In the endoscopic transpapillary group, eight patients experienced post-ERCP pancreatitis
which improved after conservative treatment. Recurrent biliary pain occurred in one
patient after 3 days of procedure. In this study, only five patients underwent elective
laparoscopic cholecystectomy. Recurrent cholecystitis was more common in endoscopic
transpapillary group versus EUS-guided GB drainage group (17.4 vs. 3.9%; p = 0.05). In EUS-guided GB drainage group, three patients experienced recurrent cholecystitis
because of stent strut fracture (n = 2) or stent occlusion because of food impaction (n = 1), while in the endoscopic transpapillary group, 10 patients experienced recurrent
cholecystitis because of distal stent migration (n = 6) or stent occlusion (n = 4). The authors concluded that although both modalities of GB drainage are safe
and effective, EUS-guided GB drainage may be more suitable due to better clinical
success and lesser risk of recurrent AC.[10]
Commentary
Acute cholecystitis, either calculus or non-calculus, is associated with higher morbidity
and mortality. Treatment of choice in such a scenario is usually surgical cholecystectomy.
However, in up to 10% of patients, surgical removal of GB is not feasible due to various
reasons. In such a scenario, if patient is fit for endoscopy, endoscopic GB drainage
is preferred over percutaneous transhepatic drainage due to lower risk of complications
and lesser risk of recurrent AC. In endoscopic modalities, there are two different
modalities: EUS-guided GB drainage and endoscopic transpapillary drainage. These studies,
although retrospective, showed that EUS-guided biliary drainage has better technical
and clinical success with lesser risk of recurrent cholecystitis. These studies have
not conducted subgroup analysis of clinical success and risk of recurrent cholecystitis
according to the etiology of AC. Although several studies have used LAMS for EUS-guided
GB drainage, there are still certain unanswered questions like ideal time for removal
of LAMS or exchanging it with plastic stent. Also, unique difficulties that surgeon
might face due to LAMS during elective cholecystectomy are still not defined. Siddiqui
et al compared PTC (n = 146), EUS-guided GB drainage (n = 124), and endoscopic transpapillary drainage (n = 102) retrospectively. They also found that endoscopic transpapillary drainage had
lesser technical and clinical success rates compared with other two modalities. EUS-guided
GB drainage group had shorter hospital stay and less long-term adverse events rate
compared with PTC and transpapillary group.[11]

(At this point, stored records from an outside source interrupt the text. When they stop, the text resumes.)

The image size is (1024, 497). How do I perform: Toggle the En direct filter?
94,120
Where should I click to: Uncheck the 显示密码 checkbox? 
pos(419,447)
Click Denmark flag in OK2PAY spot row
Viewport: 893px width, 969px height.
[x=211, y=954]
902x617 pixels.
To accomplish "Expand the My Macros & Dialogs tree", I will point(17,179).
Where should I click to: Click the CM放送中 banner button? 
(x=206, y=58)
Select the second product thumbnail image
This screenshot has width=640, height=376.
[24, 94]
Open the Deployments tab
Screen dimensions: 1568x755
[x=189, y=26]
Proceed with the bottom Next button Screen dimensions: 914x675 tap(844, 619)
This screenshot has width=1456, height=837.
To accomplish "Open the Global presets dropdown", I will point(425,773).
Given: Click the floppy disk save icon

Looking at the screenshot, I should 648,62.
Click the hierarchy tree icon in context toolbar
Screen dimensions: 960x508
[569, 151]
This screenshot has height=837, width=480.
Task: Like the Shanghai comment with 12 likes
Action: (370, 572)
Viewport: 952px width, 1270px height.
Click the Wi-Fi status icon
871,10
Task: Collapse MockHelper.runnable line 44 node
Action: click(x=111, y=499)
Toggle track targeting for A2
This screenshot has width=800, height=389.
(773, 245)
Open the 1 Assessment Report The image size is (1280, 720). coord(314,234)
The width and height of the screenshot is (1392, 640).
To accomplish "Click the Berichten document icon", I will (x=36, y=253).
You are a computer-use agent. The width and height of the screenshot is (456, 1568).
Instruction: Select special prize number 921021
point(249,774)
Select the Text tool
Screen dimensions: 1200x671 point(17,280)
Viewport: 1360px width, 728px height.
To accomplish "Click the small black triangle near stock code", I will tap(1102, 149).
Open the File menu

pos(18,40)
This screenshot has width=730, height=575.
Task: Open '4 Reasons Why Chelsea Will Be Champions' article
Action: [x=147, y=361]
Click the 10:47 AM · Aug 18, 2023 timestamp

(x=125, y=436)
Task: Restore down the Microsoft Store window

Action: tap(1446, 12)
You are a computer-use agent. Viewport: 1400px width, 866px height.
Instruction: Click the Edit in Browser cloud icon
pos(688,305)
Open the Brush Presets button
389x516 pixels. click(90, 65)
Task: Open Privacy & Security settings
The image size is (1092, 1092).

To conclude, both modalities of endoscopic GB drainage are associated with high technical
and clinical success rates. Endoscopic transpapillary drainage should be preferred
in patients with benign obstruction or in presence of CBD stone. It should be ideally
used as a temporary bridge therapy in patients who are good surgical candidates. However,
due to high risk of recurrent AC, its use as a definitive long-term modality to drain
GB should be avoided. EUS-guided GB drainage should preferentially be used in presence
of malignant cystic duct obstruction or cystic duct obstruction due to metallic stent.
Due to lower risk of recurrent AC, it can be used as a definitive measure to drain
GB in a poor surgical candidate patient.